Extracted text ::
Meanwhile Dr Michael's career in Pathology was not progressing as fast as he liked, and we had moved to Manchester which I remember as being gray at all times. My father clearly missed the warm air and blue skies of Asia, and meanwhile the British Government was desperately trying to prop up a dying Empire by paying most of the costs of moving British people to its colonies.


And so, following a trend, one morning Dr Michael woke up and announced to Dr Patience that they were moving to New Zealand and he was flying out in a week. My mother told me that her last words to her father-in-law and mother-in-law were that she did not want to go, this was not her idea.


In June 1957 Dr Patience packed up and moved us to Belfast for 6 months, where we watched Sputnik in the sky. In December 1957 my brothers and I climbed onto the ship named the Southern Cross for a 7-week voyage.


The trip of a lifetime from Liverpool through the Caribbean, across the Panama Canal, through the South Pacific to Wellington, New Zealand! Unfortunately I was only 6. Gosh! In Panama we were sitting under trees at night when the adults were drinking things that made them mellow. In Fiji I remember eating watermelon. Maybe for the first time.

Tight-rope walking on the ship's rails and a kidnapping attempt of the Robert in Fiji. Samoa, I remember dancing.


Trying to keep 3 hyperactive children from falling overboard exhausted my mother, and when we arrived in Wellington, my father put her in a hotel room by herself for several days. And she slept a long, long time.


New Zealand was paradise for Dr Patience and all of us. We lived on the top of a hill in a house on the grounds of Cook Hospital, where all food was grown and power generated. Dr Patience did not work for the only time in her adult life, and gave birth in 1959 to my youngest brother, a very blond Charles Heathfield Dodgson. My Charley.


My father was the only pathologist in Gisborne, and I found out years later, was the only neuropathologist in the entire country of New Zealand.


On Oct 1, 1960, the day the British rulers left both Cyprus and Nigeria, our British family left New Zealand, by boat, and traveled 6 days to Australia, the land of birth of Caroline Tooth Dodgson, my father's grandmother. Dr Michael immedaitely started work as a hospital pathologist in a University hospital in Sydney.

Assignment ::
In the family memoir, what was the name of the ship the family boarded in December 1957? Use only the family memoir above.

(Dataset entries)

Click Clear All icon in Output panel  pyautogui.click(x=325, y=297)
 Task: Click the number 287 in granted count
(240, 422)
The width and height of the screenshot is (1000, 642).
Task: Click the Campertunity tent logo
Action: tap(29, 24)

Answer to this task ::
The Southern Cross.